## Work to be completed
Would you go through the records below and copy each line with the string "Given"?

## Listed entries
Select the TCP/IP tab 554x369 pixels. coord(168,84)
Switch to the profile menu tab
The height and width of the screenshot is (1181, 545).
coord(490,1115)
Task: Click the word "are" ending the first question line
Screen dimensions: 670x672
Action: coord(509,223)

* * *

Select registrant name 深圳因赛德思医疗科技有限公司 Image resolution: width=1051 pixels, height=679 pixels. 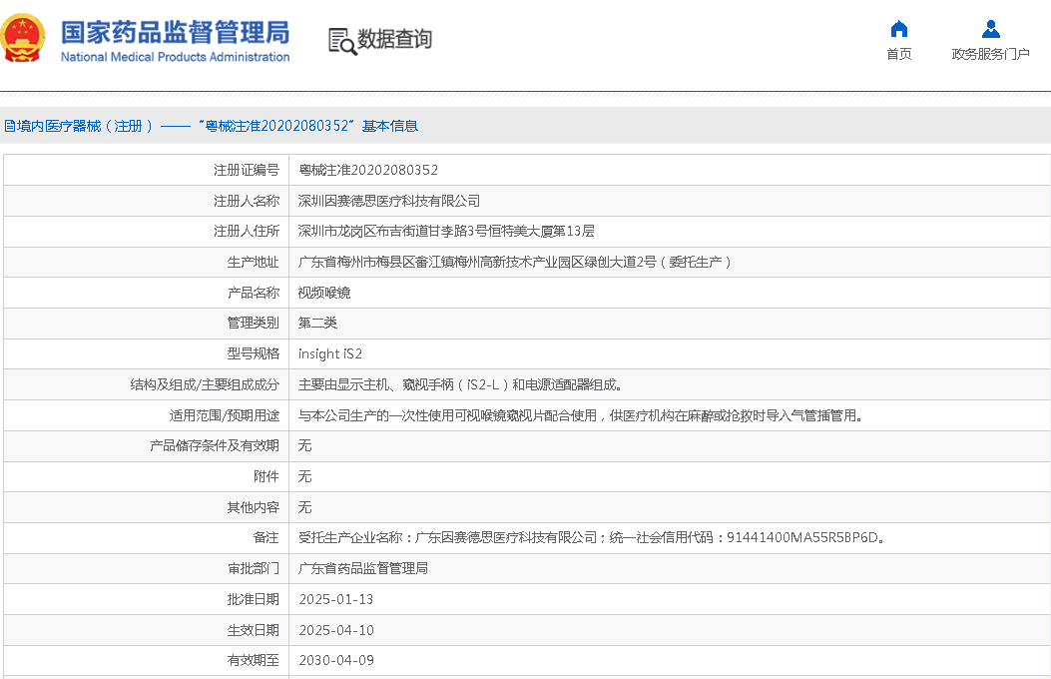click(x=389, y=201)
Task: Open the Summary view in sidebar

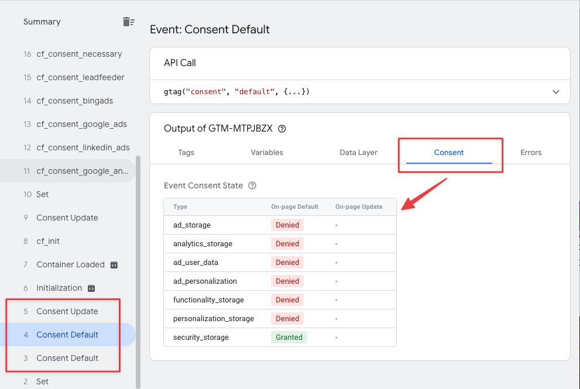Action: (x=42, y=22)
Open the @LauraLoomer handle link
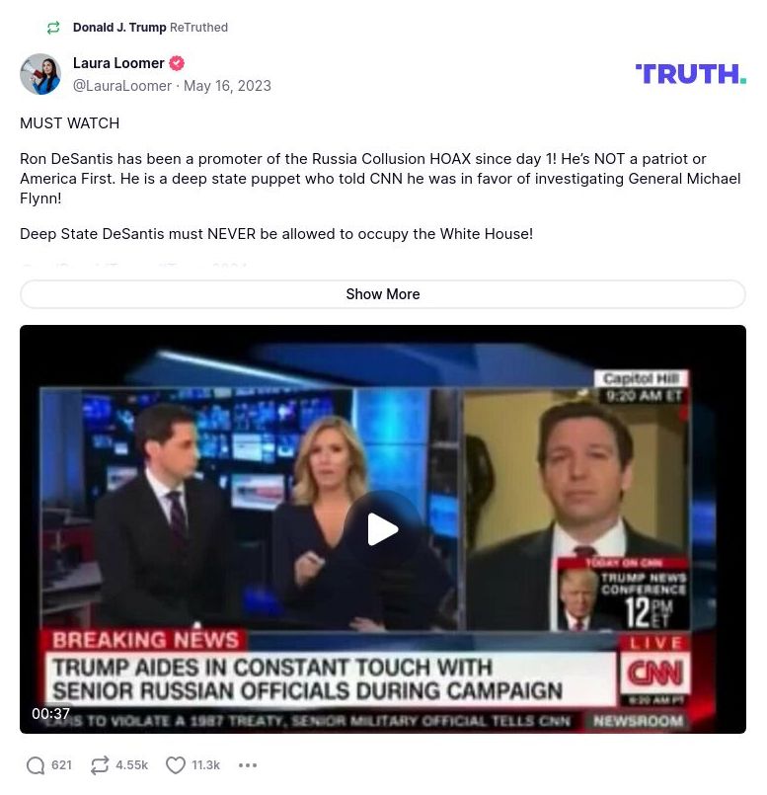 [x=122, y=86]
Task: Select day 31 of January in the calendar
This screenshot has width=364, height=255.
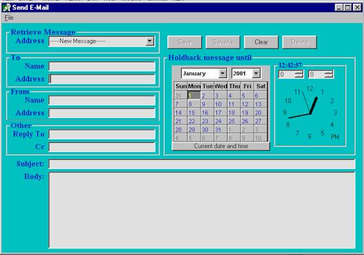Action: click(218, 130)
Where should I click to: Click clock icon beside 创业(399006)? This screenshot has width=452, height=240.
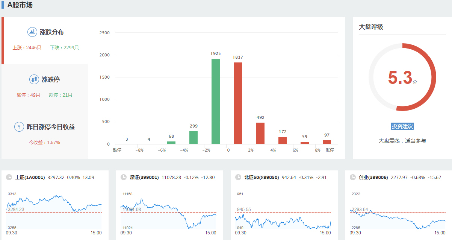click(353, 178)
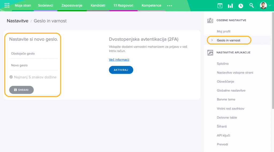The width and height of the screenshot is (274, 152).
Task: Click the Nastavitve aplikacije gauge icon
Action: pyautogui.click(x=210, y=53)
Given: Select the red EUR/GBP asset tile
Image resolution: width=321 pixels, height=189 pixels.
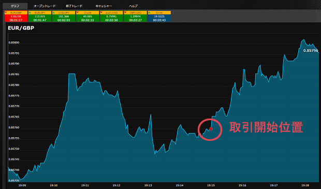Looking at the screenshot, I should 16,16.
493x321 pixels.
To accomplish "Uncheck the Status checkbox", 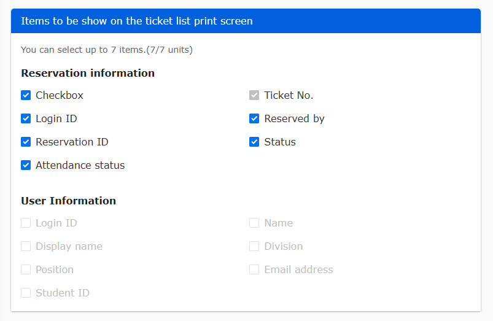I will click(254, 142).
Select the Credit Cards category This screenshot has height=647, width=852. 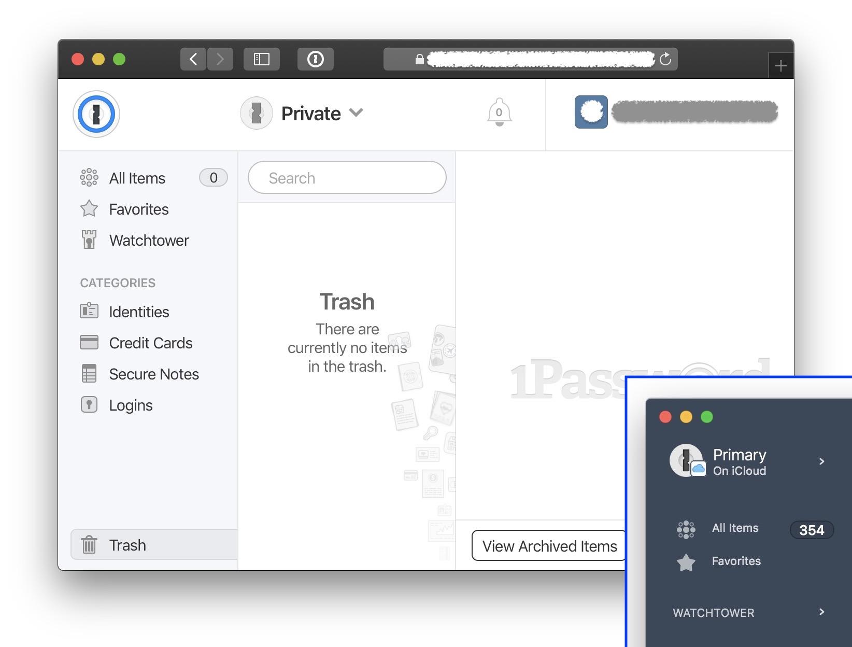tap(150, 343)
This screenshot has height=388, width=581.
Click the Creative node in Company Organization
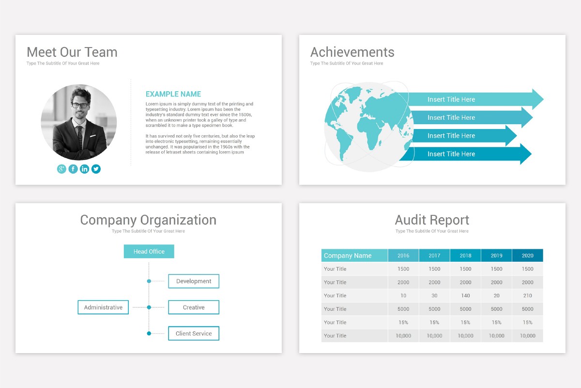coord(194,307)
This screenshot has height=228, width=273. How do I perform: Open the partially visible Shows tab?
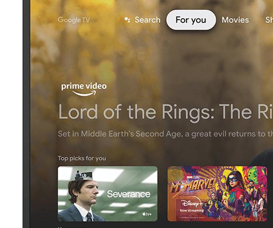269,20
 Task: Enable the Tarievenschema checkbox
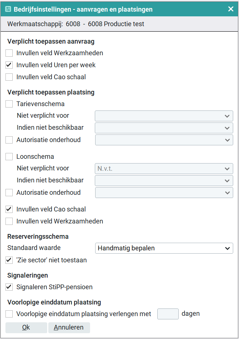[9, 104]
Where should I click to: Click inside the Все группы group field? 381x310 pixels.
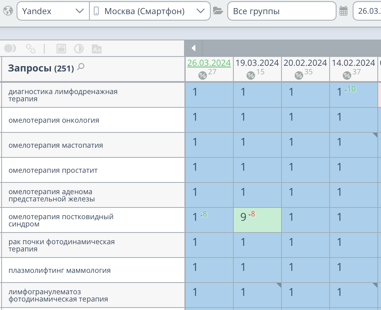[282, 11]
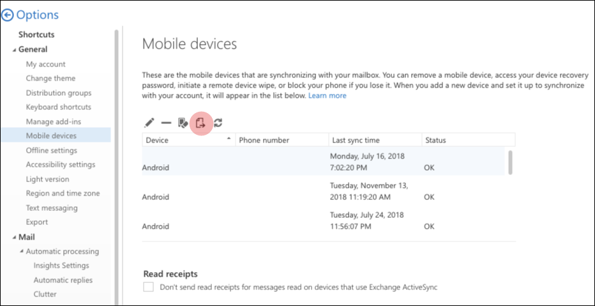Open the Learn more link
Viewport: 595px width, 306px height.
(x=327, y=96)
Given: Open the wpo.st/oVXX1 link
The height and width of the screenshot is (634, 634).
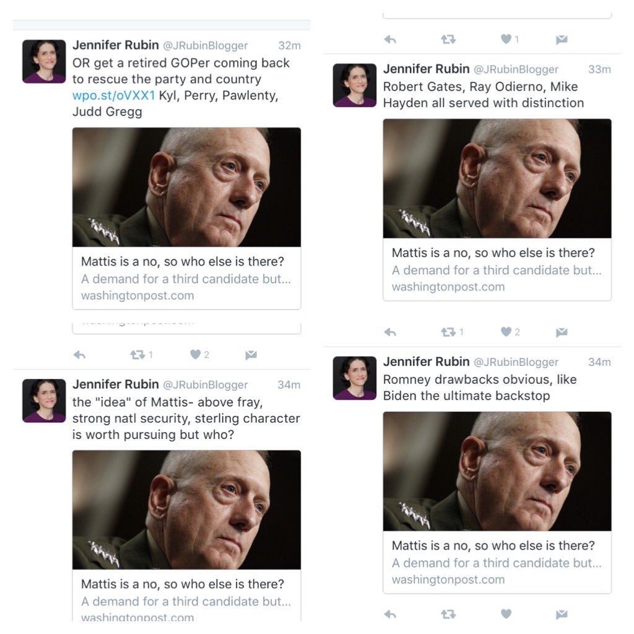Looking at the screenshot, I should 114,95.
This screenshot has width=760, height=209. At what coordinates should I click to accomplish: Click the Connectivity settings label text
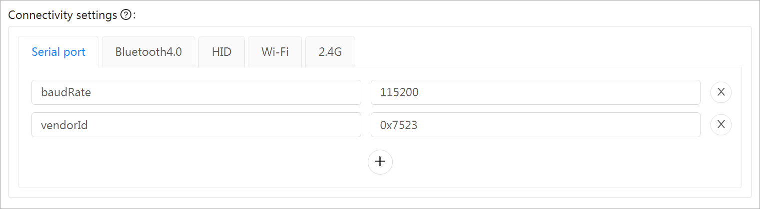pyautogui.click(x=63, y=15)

## Solution to this problem
Given: Select the red EUR/GBP asset tile
Given: Open the wpo.st/oVXX1 link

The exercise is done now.